Maybe I should buy a board for use here in the UK to just hammer at the domes and then take my SL out to the alps. Problem there is that i'll be unfamiliar with the SL (and still kinda want the proto 154 as more playful, but also maybe unstable).

Any thoughts on the bataleon GW?


----------



## SAVETHISNOOB (Feb 29, 2012)

"If you can afford both why not, if you can't then it is pointless thinking about it..."

And can't quite afford a new NS and also a park board... or can but hard to justify spending the money when can't board that frequently here.


----------



## Kevin137 (May 5, 2013)

Not really familiar with the boards.

When i lived in the UK i bought a K2 Jibpan 153 for Hemel, and when i moved to Norway i bought a K2 Fastplant which acts like a much bigger board but great fun still in the park, but now i have a Ride DH2 as well, and am looking at having a Custom Windlip made for POW days up in Hemsedal etc...

It sounds like you certainly need a small park board for the dome, as for what you ride when on holiday, well the lists could be endless, but i would start with a park board to use throughout the summer, great deals out there to be had, and then decide about wether you go all mountain, or something different closer to the winter...
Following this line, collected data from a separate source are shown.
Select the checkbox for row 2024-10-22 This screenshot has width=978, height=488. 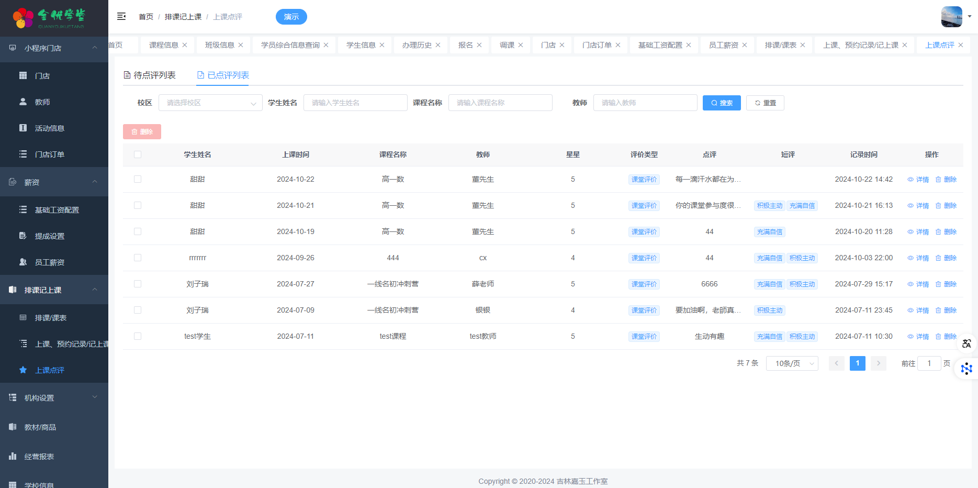(x=138, y=179)
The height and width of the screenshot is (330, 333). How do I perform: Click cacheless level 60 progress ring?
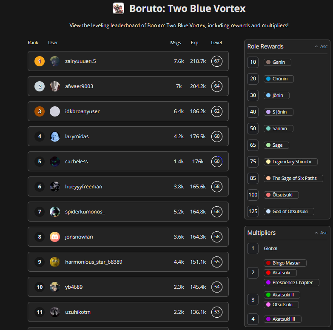tap(217, 162)
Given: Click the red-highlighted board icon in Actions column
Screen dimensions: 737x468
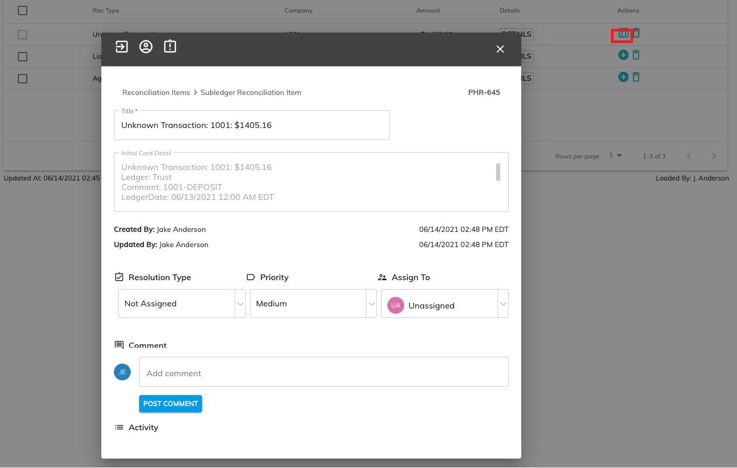Looking at the screenshot, I should tap(623, 34).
Which dome do you ride just out of interest...??? And is it always the Alps you go for or have you ever considered something different...??? Hemsedal in Norway is spectacular has loads of POW if you time it right, loads of park as well, a small SBX course and is very different to the Alps... I get up there about 6 times a year for varying lengths of trip, and the cost is not cheap compared to the rest of Europe for food and drink, but it is a totally new experience for sure if you get the chance...


----------



## SAVETHISNOOB (Feb 29, 2012)

Kevin137 said:


> Not really familiar with the boards.
> 
> When i lived in the UK i bought a K2 Jibpan 153 for Hemel, and when i moved to Norway i bought a K2 Fastplant which acts like a much bigger board but great fun still in the park, but now i have a Ride DH2 as well, and am looking at having a Custom Windlip made for POW days up in Hemsedal etc...
> 
> ...


----------



## Kevin137 (May 5, 2013)

K2 Jibpan is 153
K2 Fastplant is 154
Ride DH2 is 158

But i am thinking a 161 Windlip Custom for POW days, but at €1000+ not sure just yet, but i will get a trip down to there factory this year and have a couple of days testing and riding different boards to come up with what suits my riding and style for that kind of riding and will probably end up ordering... 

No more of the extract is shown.